Ausgehend von dieser Diskussion stellt sich die Konferenz der Frage, inwieweit auch Kunst und Ästhetik mit Fragen der privaten Aneignung kollektiver Ressourcen zu tun haben, mit ihrer nachträglichen Glorifizierung (als Beutekunst und Zurschaustellung gesellschaftlichen Reichtums) oder diskursiven Rechtfertigung (der „universelle“ Charakter westlicher, bürgerlicher Kunst), bzw. inwieweit die Urgeschichten sozialer Ungleichheit auch in die Ordnungen der Wahrnehmung eingeschrieben sind (die sinnliche Konfiguration des disziplinierten Subjekts der Arbeit, die Abstraktion des Sehens in der Erfolgsgeschichte des Modernismus, der exotisierende Blick des Orientalismus).
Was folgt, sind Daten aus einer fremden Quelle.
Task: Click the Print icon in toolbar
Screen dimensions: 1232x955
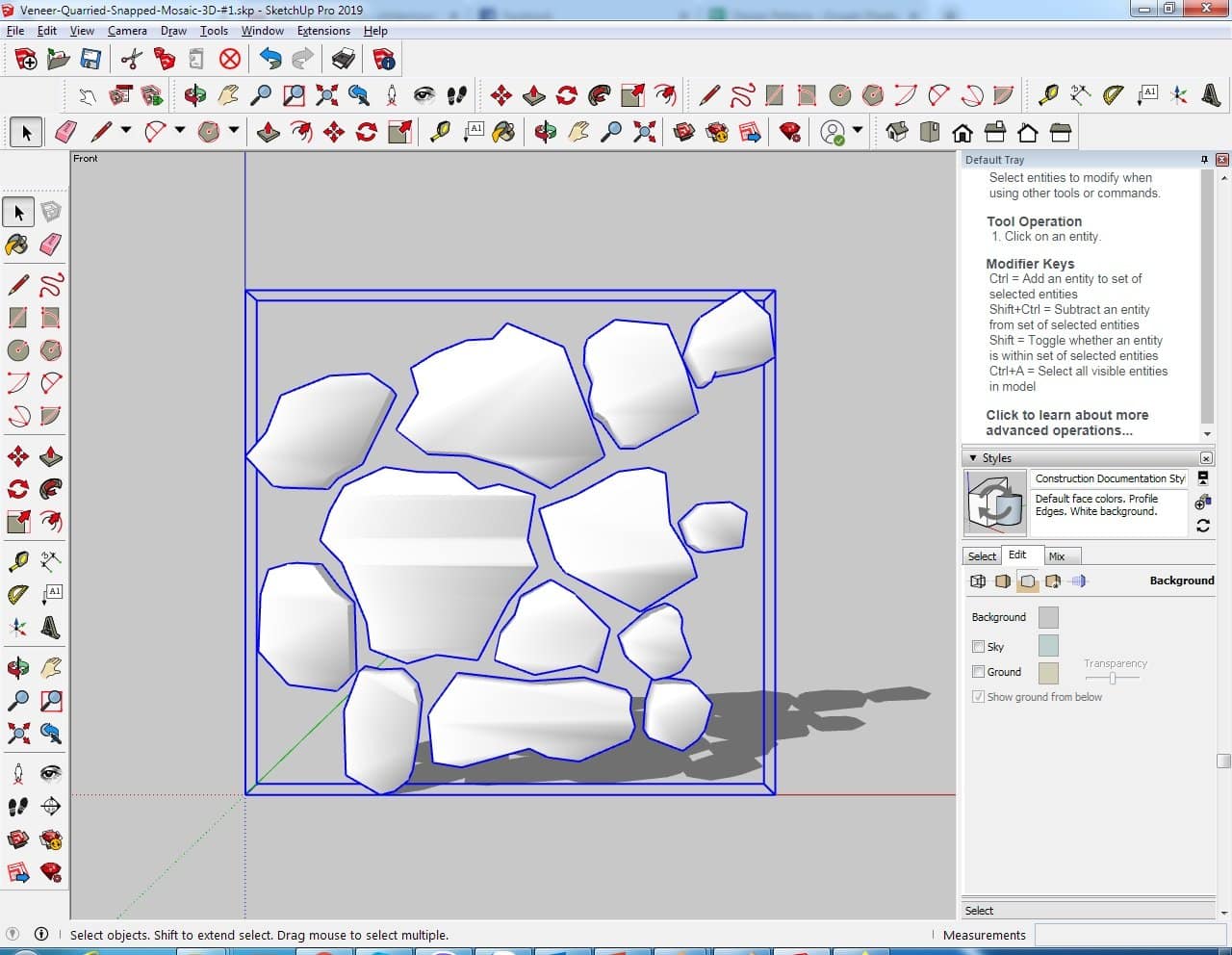Action: (x=344, y=60)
Dem Problemhorizont einer ursprünglichen Akkumulation der Ästhetik nähern sich acht internationale Wissenschaftler/innen aus verschiedenen theoretischen und historischen Perspektiven, um die Politik des Ästhetischen im Zusammenhang ökonomischer Gewaltprozesse zu begreifen.
Die Tagungssprache ist Englisch. Die Konferenz wird von der HfG Karlsruhe in Kooperation mit der Merz Akademie organisiert.